A security officer stands outside the U.S. Securities and Exchange Commission headquarters in Washington. Photographer: Rich Clement/Bloomberg
U.S. shareholders reeling from last month’s rejection of a measure that would have let them put board candidates on corporate ballots may find solace in a measure left standing after the federal court’s decision.
A Securities and Exchange Commission rule taking effect in the wake of that legal challenge lets any investor who has held at least $2,000 of stock for a year submit a proposal for how a firm should open board elections to shareholder nominees. That measure, delayed by the court fight, may provide a two-step path to so-called proxy access.
“We’re entering a new territory here, so we’re going to have a period of sort of feeling this out,” said Jeff Morgan, president and chief executive officer of the National Investor Relations Institute in Vienna, Virginia. “The current wisdom is you’re going to see a lot of these pop up.”
U.S. lawmakers, responding to complaints that corporate risk-taking and pay incentives helped spark the 2008 credit crisis, empowered the SEC to adopt a rule requiring all publicly traded companies to include shareholder nominees on proxy ballots. On July 22, the U.S. Court of Appeals struck down the rule, agreeing with business groups that said the SEC didn’t adequately consider the impact on companies. The ruling didn’t affect the separate rule allowing investor proposals.
The SEC, which declined to appeal the court’s ruling, issued a notice today that the remaining rule will be effective as soon as it’s published in the Federal Register. Advisers to companies and shareholder groups say this measure’s impact is likely to be felt during next year’s corporate proxy season.
‘A Lot More’
“You’ll see proxy access proposals at some of the big companies in the spring,” said John T. Haggerty, a securities lawyer at Goodwin Procter LLP in Boston. “If they do pass, you’re going to see a lot more people putting in proposals.”

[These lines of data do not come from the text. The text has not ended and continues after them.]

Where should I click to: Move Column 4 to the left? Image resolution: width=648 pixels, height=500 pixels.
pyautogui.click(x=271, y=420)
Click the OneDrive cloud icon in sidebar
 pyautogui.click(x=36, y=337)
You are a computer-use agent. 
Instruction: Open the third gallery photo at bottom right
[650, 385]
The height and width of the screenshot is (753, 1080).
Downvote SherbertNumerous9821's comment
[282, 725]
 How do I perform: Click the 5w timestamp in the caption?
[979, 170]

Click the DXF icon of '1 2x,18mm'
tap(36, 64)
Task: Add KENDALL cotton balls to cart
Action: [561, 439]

Companies are trying to determine whether they should wait for shareholder proposals or offer their own ideas, said Morgan, whose group represents 3,500 publicly traded firms.

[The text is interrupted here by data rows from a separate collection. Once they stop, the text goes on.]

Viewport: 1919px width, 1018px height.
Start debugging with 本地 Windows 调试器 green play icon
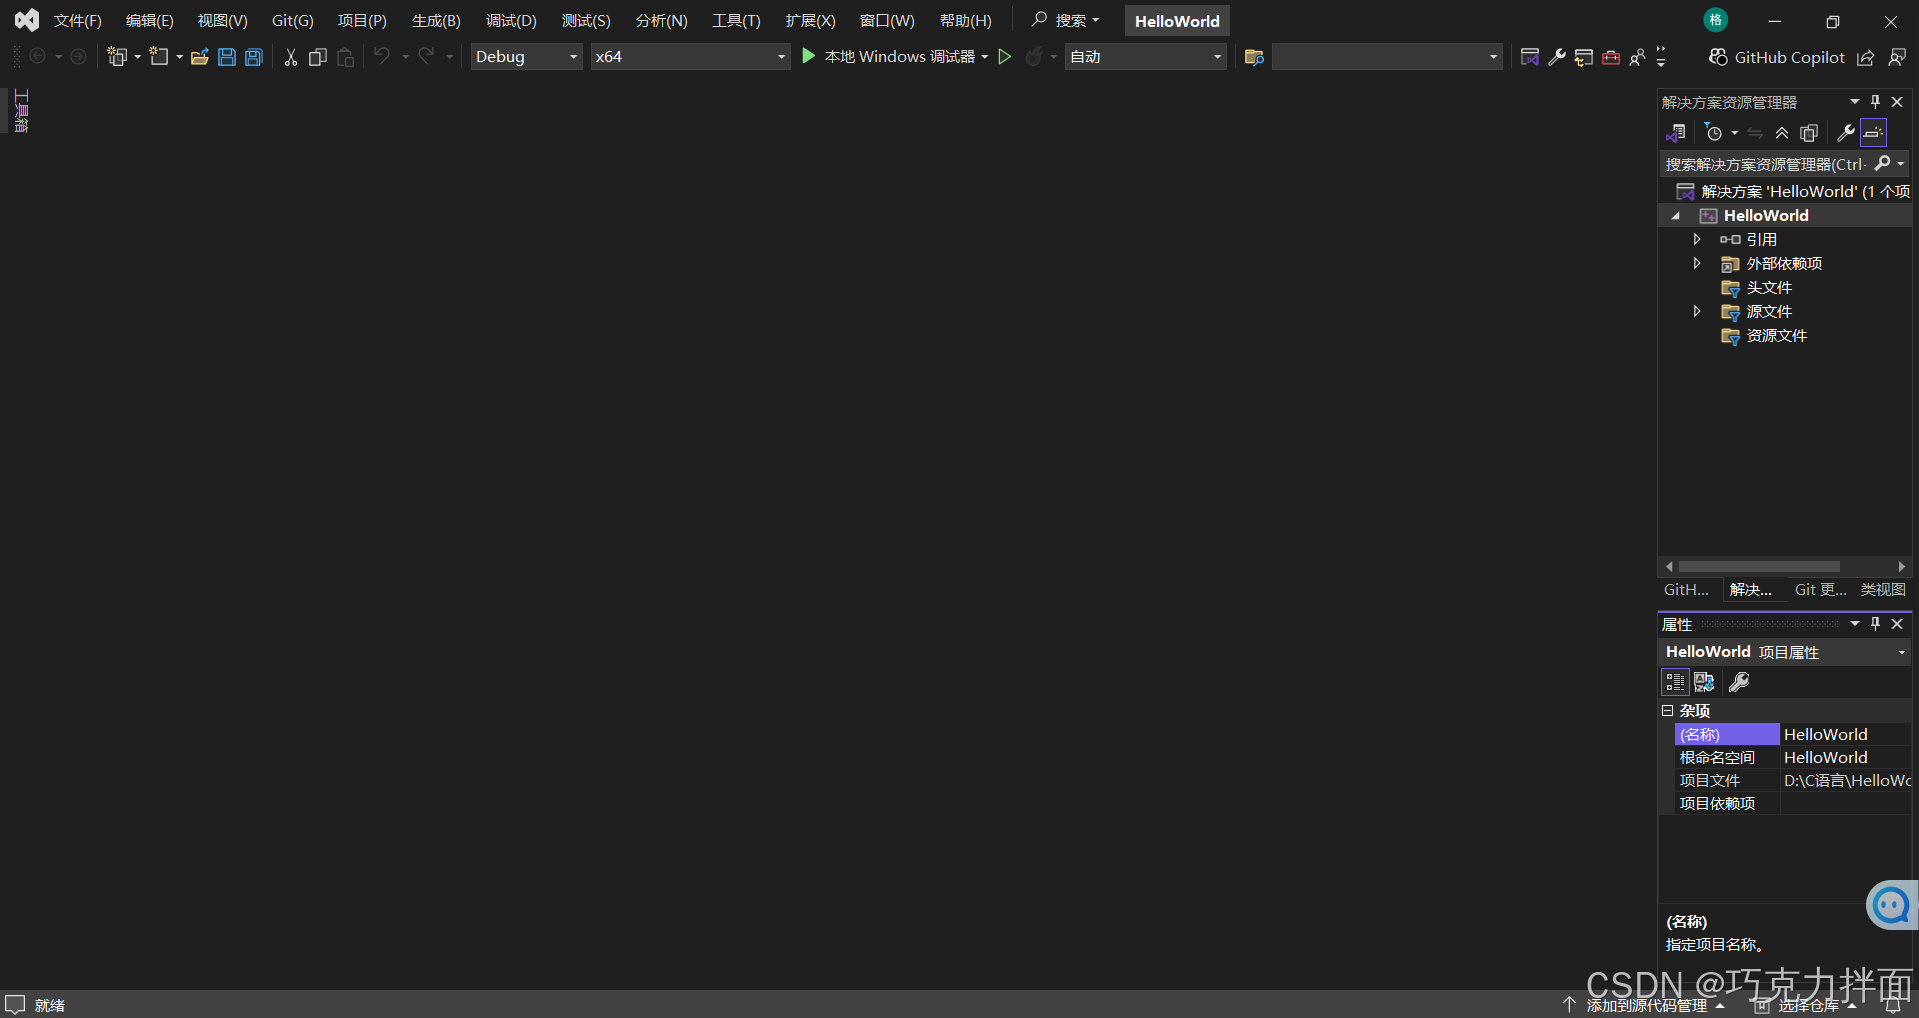[x=808, y=56]
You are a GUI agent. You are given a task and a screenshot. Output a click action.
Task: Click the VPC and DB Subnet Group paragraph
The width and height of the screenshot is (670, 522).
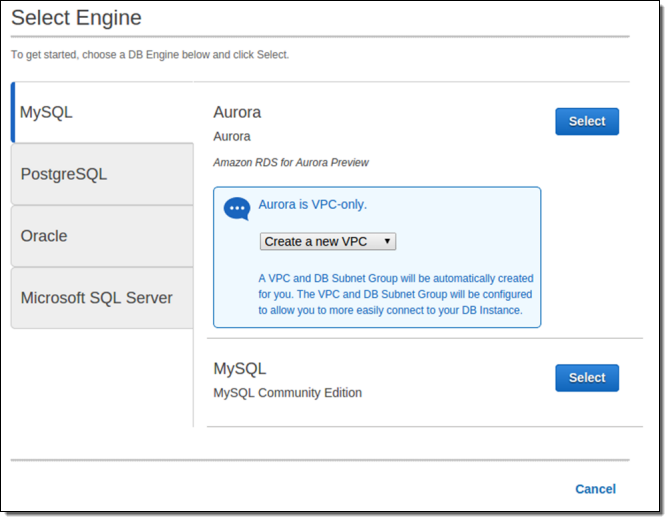[396, 294]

The rule will be a new tool for activists that may enable shareholder groups to use the threat of proposals to pressure boards in unrelated arguments, he said.
At the same time, pension funds and other institutional investors haven’t given up hope that the SEC will go back and rewrite its rule to require universal proxy access.

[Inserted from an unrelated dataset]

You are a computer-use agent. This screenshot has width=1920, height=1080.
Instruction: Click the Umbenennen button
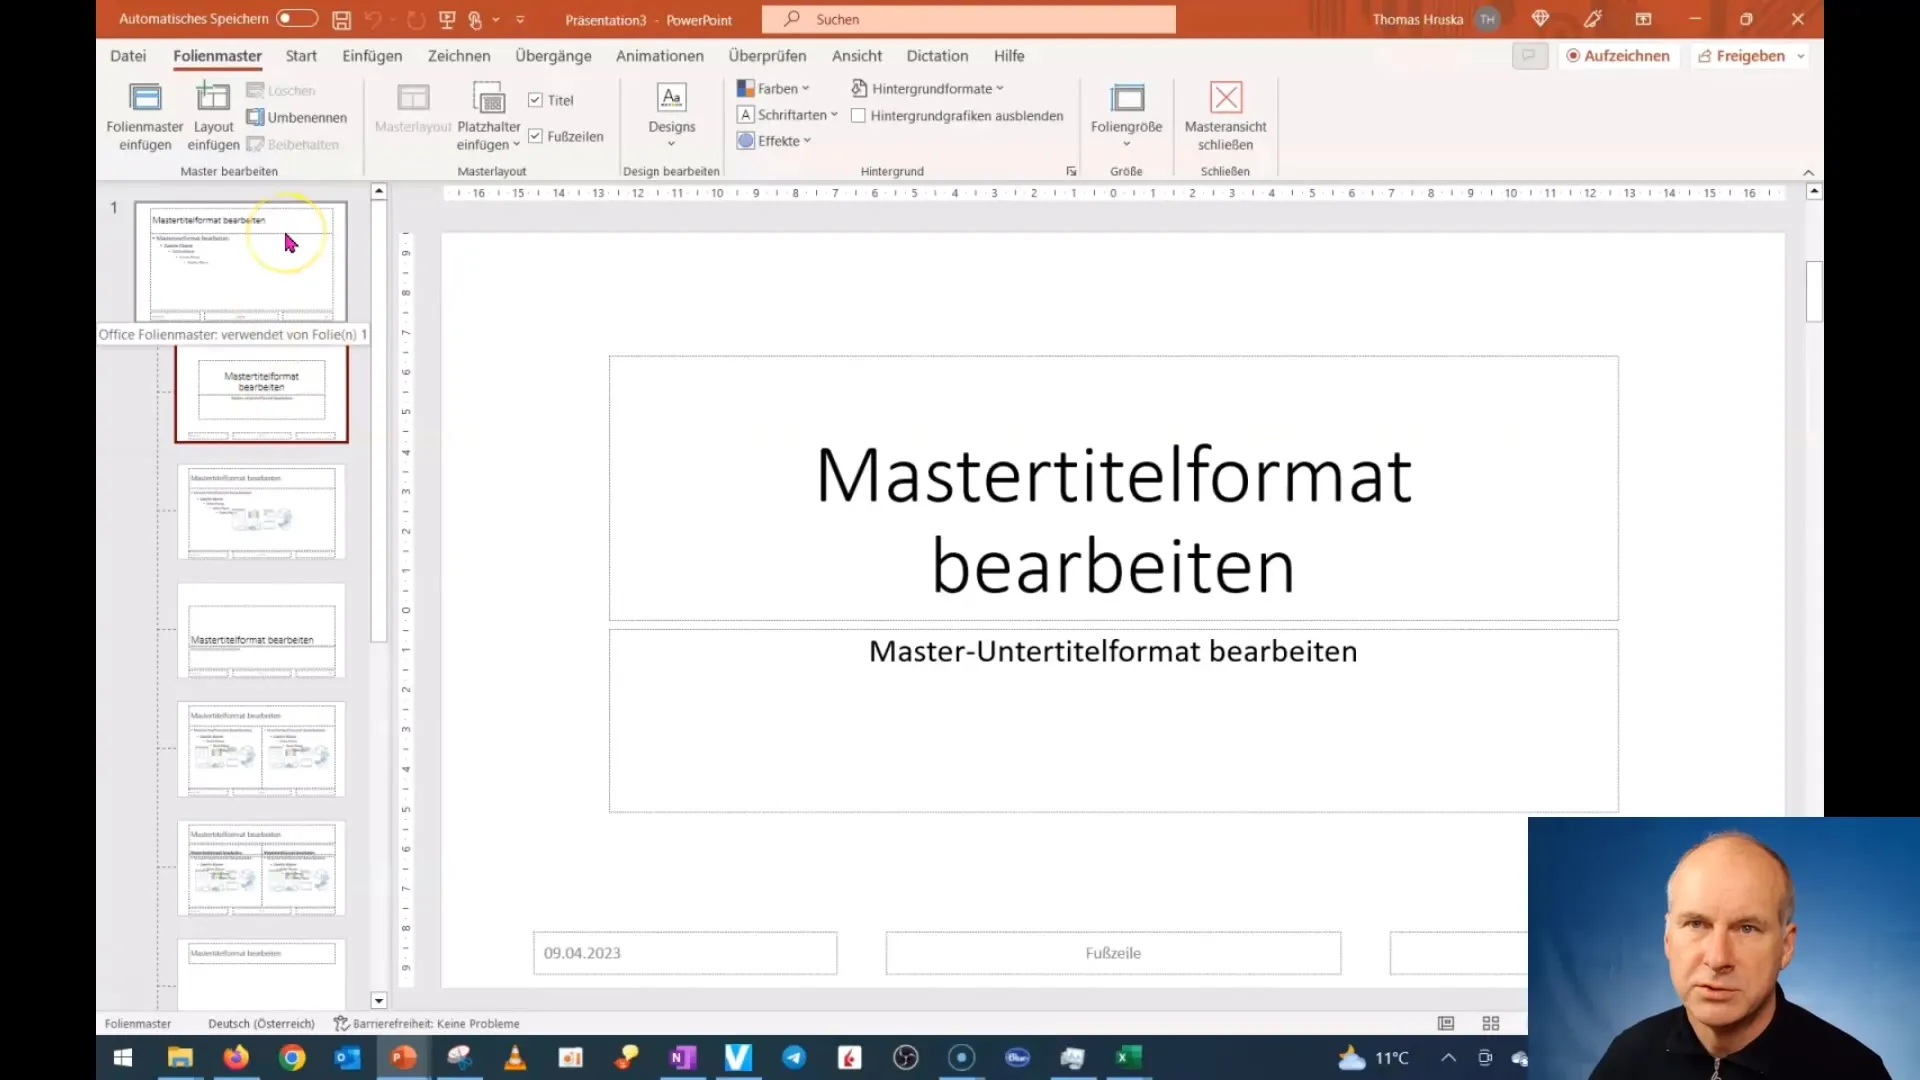(295, 117)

“Now is not the time to give up,” investors including the California Public Employees’ Retirement System said in a statement this week. “We strongly urge the SEC to issue new rules on full proxy access and continue its commitment to providing long-term shareowners with the right to have a say in who runs the companies they own.”
SEC Chairman Mary Schapiro said in a Sept. 6 statement that she directed her staff to “continue reviewing” the court decision. A court filing yesterday officially closed the case, allowing the remaining rule to move forward.